This photograph was taken today at the foot of Circuit Avenue in Oak Bluffs on Martha's Vineyard.
Thought you all might like this....
I go to the Christmas Tree Shop in Sagamore today, for "storm supplies" (I ended up buying a spice rack). As I'm leaving, I thinks to myself, "Self.... you'd better gas up the SUV in case the power goes out tomorrow."
So... I pull into the little CITGO station at the bottom of the hill. There are several people there as I do so. Three of them are fueling up their fishing boat (grand total... $207.86), and one other guy is in full military dress. I hopped out of the Jeep to settle the bill with the pump jockey.
The fishermen are the typical old salts you see all over Cape Cod. The military man is perhaps 18, and he walks over to the salts to get directions to the Coast Guard Station. I swear that I saw the fishermen exchange a quick glance at each other, then they turned their attention to the young man.
"Down on the left, about two miles..... first day?"
"Yes, Sir... I report today."
"You know there's a tropical storm coming, son?"
"Jesus, boy... where you from?"
"Iowa! What the hell are you doing in the Coast Guard?"
"I wanted to see the world. I've never been anywhere but Iowa, Sir."
"Oh... you'll see the world, all right... you'll see it like this (he begins to bob violently up and down, to mimic the seasickness-thing that boats do). Ever been on a boat?"
"Yes, Sir... my father took usfishing on the lake every weekend."
"That's a lake, boy... you're going on an ocean.
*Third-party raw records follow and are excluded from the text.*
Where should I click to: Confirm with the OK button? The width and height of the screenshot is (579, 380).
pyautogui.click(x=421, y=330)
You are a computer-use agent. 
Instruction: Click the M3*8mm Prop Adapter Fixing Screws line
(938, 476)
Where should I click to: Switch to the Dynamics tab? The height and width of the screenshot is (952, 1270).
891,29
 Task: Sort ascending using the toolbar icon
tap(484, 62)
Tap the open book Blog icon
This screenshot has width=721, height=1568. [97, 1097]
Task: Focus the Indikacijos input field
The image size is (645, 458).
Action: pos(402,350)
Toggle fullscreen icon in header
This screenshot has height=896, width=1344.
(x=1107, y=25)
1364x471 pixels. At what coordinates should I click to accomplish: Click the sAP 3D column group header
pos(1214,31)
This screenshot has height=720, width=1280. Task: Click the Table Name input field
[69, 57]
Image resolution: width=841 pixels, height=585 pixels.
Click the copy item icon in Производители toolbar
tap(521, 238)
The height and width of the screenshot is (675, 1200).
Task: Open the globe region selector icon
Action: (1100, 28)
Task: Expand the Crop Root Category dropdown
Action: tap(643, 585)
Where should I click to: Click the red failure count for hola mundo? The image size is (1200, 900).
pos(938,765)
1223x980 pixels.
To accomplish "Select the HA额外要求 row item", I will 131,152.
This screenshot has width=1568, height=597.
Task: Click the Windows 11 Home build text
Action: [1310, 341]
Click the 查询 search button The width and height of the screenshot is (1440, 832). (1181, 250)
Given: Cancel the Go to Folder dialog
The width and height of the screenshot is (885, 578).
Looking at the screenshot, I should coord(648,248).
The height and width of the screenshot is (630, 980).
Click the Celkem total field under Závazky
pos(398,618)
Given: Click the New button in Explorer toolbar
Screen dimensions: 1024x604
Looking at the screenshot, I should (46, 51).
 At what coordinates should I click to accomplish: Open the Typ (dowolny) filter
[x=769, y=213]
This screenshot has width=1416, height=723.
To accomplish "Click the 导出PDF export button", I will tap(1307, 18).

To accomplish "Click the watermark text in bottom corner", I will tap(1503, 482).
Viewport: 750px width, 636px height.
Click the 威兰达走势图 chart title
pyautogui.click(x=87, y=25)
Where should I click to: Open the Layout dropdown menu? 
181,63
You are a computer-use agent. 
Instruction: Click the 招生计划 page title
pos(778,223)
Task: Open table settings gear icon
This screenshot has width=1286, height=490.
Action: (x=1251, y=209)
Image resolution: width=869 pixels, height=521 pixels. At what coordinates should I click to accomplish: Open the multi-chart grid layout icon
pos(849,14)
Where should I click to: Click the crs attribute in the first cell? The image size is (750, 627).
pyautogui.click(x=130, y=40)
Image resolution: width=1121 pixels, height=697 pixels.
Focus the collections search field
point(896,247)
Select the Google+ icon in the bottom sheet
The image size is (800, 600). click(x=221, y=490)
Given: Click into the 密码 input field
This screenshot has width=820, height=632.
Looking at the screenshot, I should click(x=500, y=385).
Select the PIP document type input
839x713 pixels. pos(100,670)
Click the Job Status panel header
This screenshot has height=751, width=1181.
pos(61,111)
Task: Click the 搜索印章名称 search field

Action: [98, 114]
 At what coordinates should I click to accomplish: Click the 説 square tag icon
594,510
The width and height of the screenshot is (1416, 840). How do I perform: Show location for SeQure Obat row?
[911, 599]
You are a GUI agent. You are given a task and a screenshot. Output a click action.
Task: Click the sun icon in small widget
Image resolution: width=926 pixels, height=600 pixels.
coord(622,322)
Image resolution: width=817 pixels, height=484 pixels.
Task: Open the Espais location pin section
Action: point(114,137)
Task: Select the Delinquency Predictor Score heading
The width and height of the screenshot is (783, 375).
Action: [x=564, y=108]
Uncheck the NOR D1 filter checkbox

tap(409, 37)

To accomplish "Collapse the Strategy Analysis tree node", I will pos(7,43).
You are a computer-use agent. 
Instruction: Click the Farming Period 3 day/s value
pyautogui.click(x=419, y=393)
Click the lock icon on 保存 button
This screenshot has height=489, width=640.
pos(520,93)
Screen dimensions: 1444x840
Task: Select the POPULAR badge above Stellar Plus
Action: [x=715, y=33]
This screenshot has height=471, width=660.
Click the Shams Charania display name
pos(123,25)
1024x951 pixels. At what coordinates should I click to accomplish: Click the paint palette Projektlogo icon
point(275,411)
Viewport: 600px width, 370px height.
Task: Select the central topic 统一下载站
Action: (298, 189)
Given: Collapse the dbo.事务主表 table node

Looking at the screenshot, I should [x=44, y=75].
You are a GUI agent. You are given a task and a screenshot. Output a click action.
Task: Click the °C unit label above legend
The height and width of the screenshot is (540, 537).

Whole other animal."
The second fisherman jumps in at this point. "Do they still tie cadets to the back of the cutter and drag them, as a sort of initiation?"
"Not in a storm... they lose too many sailors overboard. They'll just leave him on the deck. You know how to swim, son?"
"Yes, Sir. I, ummm (he pauses, figuring out that this will draw derisive comments from the sea dogs), , was in the YMCA as a kid."
"That's a pool, son. This is an ocean. Big diff'ence."
"Just remember," says salt #3, "you don't have to swim faster than the shark. You just have to swim faster than everyone else around you when you see the shark. That'll add 8-10 minutes to your life expectancy."
"The shark'll grab him right off the side of the boat. They wait for the seasick ones to lean over the side, then CHOMP!" He puts the heels of his hands together, and makes his fingers look like teeth closing violently.
I don't want this story to be too salty, but I will say that the kid was buying this hook, line, and sinker. I actually saw him blanch a bit. The sea dogs had this kid over the barrel, and they were sticking it to him like Deliverance. I almost expected the kid to begin squealing.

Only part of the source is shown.